And might I even suggest that you buy yourself a shotgun, get out in the swamp and make some memories. ;)

God Bless,
Benjamin


3 comments:

Anonymous said...

Wow, here are people who support abortion (for the most part) and yet they complane about us killing a goose or even a crow.

Jonathan V

Benjamin said...

Exactly. They hate it when man elevates himself above the environment (that is to say they reject the fact that man is the crowning glory of God's Creation) and espouse the opposite "extreme" by elevating animal rights above those of unborn children.

Of course, I'm speaking in general terms--not everybody who thinks this way favors abortion--but for the most part this movement has twisted the original hierarchy of the Creation order. Whether or not an unborn child is allowed to live is the discretionary decision of the parents--they place the parent's interests above the life of their baby. Furthermore they go on to place the interests of the environment above those of human society. They enslave themselves to the very Creation God commanded us to have dominion over. (Romans 1:18-32)

What is required: Extend the blog post about hunting and its comment thread, picking up right after its final sentence. The listing that follows was drawn from a separate source.

(Target pointing data)
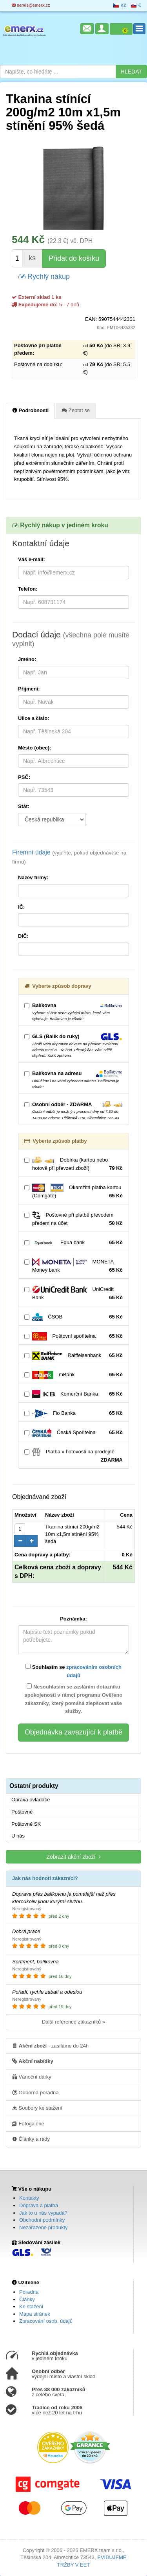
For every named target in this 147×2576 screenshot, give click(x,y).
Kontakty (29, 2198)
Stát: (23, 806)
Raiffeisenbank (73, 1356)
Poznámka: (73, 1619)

Exercise result:
In other words, these kinds of people worship the earth, and consequently would rather have millions of babies killed for the "betterment of society" than let a single bird suffer at the hands of man to the "detriment of the environment."

It's sickening.

Thanks for the comment Jon.

Stephen B said...

My goodness, those bird people's posts make about as much sense as someone who tries to boycott flower shops, because they are too beautiful to pick and slowly, mercilessly kill.